Looking at the tooling side of the web-as-an-application-platform however, the picture is not nearly as rosy. If you ask web developers what kinds of tools they actually use on a daily basis, you will find there are typically two camps.

A majority of them will say they use:

  1. a text editor (TextMate, FTW!)
  2. FireBug (and increasingly Web Inspector)
  3. some kind of (usually command line based) VCM system, although that isn't nearly as universal.

The remainder -- typically those who are enterprise developers -- will say they use some commercial, desktop-based IDE. The benefit of this kind of tool is that in one place you can get end-to-end support for a wide range of the tasks required for maintaining a site's client code, business logic, and server infrastructure. The issue with this kind of tooling is that it tends to grow to the point where it can no longer be agile enough to respond as the (ferociously active) web world changes.

Whichever group you talk to, you will hear that, the state of today's web tooling is such that developers sometimes feel they must to turn to proprietary technologies like Adobe's Flash simply because the tools to support it actually work well.

The challenge

This then is the crux of the problem: How can we create tools for open web development that are both powerful enough and elastic enough to support the full scope of the web as it continues to advance and grow?

The strengths of the web that have allowed it grow at its phenomenal rate include:

  1. highly distributed content
  2. scalable computing power
  3. simple connectivity -- links
  4. trivial update mechanism (i.e. refresh the page)
  5. powerful rendering engine -- browsers
  6. very large and active community

To understand the solution to the problem you need only to recognize that the tools must be built on these strengths, not just support them:

  1. individual components, as well as the artifacts they manipulate, will come from all over the web
  2. elastic computing -- the "cloud" -- will allow large-scale analysis and manipulation of artifacts beyond what is possible on the desktop
  3. there need be no central "IDE" or central artifact repository; components and artifacts will live where they are useful and be linked together through industry standard interfaces to support developer work-flows
  4. refreshing a web page will be all that it takes to be running the most current code
  5. look and feel will be highly configurable and tweak-able using standard web technology
  6. *any* web based tool, built by anyone in the web community, should be usable as part of the development process

In short, we will move software development to the web as a web experience, not by cloning the desktop IDE experience.

The key to all this is in finding ways to integrate tools that have been built (and will be built in the future) into coherent workflows that solve real world web developer problems.

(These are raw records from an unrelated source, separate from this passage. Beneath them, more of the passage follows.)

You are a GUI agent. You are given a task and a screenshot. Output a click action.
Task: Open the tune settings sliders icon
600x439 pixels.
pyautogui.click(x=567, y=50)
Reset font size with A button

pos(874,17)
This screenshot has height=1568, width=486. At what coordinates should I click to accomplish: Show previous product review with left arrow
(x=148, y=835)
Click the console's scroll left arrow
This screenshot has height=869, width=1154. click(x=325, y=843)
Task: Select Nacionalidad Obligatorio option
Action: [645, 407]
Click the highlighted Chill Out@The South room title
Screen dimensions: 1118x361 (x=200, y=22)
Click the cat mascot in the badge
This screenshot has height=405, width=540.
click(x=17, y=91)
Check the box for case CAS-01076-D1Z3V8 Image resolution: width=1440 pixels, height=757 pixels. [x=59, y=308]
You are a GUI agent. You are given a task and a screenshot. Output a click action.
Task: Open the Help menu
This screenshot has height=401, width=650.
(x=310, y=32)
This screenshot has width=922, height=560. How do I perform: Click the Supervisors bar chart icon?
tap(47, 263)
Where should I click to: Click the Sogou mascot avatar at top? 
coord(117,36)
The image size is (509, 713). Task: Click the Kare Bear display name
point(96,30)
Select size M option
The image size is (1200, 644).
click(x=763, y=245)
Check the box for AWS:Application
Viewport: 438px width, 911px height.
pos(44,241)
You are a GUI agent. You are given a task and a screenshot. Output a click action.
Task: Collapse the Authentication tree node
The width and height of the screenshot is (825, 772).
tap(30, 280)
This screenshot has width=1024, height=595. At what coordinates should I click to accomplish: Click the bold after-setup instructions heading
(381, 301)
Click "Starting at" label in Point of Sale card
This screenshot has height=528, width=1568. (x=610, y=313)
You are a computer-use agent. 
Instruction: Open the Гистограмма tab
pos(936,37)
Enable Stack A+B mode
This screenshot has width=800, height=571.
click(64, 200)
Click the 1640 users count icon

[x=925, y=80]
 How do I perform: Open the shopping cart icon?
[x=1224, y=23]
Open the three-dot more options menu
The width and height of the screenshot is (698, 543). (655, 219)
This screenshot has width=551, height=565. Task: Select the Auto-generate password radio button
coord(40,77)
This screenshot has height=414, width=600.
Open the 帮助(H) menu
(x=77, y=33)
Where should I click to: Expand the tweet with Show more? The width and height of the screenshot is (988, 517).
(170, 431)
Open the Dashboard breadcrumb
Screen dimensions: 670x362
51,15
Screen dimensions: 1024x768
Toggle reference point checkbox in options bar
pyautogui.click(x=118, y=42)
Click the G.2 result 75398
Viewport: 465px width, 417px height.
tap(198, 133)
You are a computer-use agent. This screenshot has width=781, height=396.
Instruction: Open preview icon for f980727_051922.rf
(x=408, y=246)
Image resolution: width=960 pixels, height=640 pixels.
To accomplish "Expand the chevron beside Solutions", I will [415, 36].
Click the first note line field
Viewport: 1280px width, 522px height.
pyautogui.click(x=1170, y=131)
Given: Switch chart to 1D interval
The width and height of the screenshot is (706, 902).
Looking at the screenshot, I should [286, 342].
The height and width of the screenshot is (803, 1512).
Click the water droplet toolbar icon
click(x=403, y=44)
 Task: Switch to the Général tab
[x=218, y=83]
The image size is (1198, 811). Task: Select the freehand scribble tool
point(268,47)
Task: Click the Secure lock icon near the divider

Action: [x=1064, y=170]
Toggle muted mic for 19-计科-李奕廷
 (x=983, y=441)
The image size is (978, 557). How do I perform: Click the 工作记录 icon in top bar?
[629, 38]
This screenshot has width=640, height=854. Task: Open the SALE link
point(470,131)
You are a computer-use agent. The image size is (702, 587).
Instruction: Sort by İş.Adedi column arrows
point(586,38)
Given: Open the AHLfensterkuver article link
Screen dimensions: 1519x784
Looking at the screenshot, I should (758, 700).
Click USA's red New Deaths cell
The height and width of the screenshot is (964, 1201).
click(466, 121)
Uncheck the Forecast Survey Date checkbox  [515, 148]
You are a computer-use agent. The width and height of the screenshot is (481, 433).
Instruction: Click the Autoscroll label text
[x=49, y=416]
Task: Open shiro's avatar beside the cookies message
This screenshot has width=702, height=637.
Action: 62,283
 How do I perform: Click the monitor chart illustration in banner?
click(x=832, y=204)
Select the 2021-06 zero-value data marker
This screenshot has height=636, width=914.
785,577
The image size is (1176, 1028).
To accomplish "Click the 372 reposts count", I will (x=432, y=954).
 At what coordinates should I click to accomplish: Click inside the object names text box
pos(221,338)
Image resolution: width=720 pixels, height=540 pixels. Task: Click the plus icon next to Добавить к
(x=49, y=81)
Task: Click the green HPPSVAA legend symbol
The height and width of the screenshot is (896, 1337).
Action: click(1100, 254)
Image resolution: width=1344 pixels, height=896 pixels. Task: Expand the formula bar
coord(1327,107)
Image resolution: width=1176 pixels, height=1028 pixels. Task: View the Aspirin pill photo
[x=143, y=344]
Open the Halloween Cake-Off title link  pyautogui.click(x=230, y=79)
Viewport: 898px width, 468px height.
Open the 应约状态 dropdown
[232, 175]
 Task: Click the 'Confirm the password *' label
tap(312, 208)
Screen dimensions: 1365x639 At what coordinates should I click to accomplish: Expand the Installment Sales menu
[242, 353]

This is not about requiring a particular Toolkit to implement UIs. Nor is it about building development middleware like source code and change management systems. Rather interfacing with those kinds of systems and in general providing access to development artifacts in an open, standard way. For example, the good work that is happening around open specifications for resources and interfaces at OSLC. We will participate wherever work is happening that advances the state of web tools, and we will "fill in the holes" wherever needed. Overall, we will drive development on the web until it is as popular as the web itself. That is our mission.